Taking a Closer Look
To understand whether the NIHTB-CB was sensitive to syndrome-specific cognitive profiles, the study team conducted a two-way mixed model analysis. There was an effect of group on NIHTB-CB z scores, along with an effect of test on z scores. Scores suggested that participants with FXS did not perform as well on the DCCS test as participants with OID. Similarly, participants with FXS performed worse on the Flanker test than did participants with OID or DS. These results supported the team’s hypothesis of executive function impairment in participants with FXS. “Group comparisons demonstrated that the NIHTB-CB is sensitive to substantial executive function deficits among individuals with ID in that all three groups performed relatively poorly on Flanker and DCCS,” emphasizes Dr. Hessl.
The study team examined the relative feasibility of different NIHTB-CB tests across groups (Table).
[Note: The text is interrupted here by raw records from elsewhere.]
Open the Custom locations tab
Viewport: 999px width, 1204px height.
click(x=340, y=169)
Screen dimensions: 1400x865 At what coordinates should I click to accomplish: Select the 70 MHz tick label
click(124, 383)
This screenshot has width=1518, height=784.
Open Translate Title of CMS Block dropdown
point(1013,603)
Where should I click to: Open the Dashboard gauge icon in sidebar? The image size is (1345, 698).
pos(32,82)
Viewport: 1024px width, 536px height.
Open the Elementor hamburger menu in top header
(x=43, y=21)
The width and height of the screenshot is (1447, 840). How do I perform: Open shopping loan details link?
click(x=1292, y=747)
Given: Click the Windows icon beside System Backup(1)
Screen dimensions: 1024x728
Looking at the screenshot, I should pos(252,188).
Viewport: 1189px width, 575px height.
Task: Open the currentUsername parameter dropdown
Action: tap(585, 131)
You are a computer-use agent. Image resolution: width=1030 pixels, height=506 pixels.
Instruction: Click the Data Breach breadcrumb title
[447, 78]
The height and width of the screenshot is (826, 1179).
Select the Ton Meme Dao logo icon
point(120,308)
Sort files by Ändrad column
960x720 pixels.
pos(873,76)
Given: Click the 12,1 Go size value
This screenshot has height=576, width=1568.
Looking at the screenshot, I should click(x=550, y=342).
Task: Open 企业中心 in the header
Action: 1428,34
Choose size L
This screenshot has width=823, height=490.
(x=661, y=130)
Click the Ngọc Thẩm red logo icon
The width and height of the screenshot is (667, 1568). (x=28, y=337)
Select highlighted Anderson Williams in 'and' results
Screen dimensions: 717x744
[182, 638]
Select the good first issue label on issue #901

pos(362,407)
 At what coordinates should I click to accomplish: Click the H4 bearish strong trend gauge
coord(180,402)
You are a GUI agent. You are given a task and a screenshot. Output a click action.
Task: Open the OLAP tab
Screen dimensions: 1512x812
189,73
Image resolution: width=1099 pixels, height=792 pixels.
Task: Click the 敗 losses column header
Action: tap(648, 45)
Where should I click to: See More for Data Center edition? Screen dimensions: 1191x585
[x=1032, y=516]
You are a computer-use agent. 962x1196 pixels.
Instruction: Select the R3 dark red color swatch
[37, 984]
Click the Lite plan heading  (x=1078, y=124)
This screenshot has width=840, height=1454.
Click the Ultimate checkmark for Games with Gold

Data indicated that participant feasibility was similar to the normative sample (typically developing children aged 3 to 15), with DCCS, PC, and LS having lower feasibility and Flanker, PSM, PVT, and OR having similar or higher feasibility rates than the normative sample. “We found that the majority of people with a mental age of at least 4 years could provide valid test results, with all tests being feasible for almost all participants with a mental age of 6 or older,” notes Dr. Hessl.
Dr. Hessl acknowledges that, so far, the NIHTB-CB has been used almost exclusively for research. However, he believes that as the research evidence base grows, the battery might be used by clinical providers such as neuropsychologists, special educators, or school psychologists to track the developmental progress of their patients and students.
“Many people assume that children and adults with ID are not testable or that test results are not reliable or representative,” says Dr. Hessl. “This really is not true in most cases, so long as care is taken to design and validate appropriate tests and accommodations targeted for their level of ability.” NIHTB-CB developers continue to refine and improve the system. A key focus of these improvements is refining the tests to be feasible and valid for lower-functioning or younger individuals, even as low as a mental age of 1.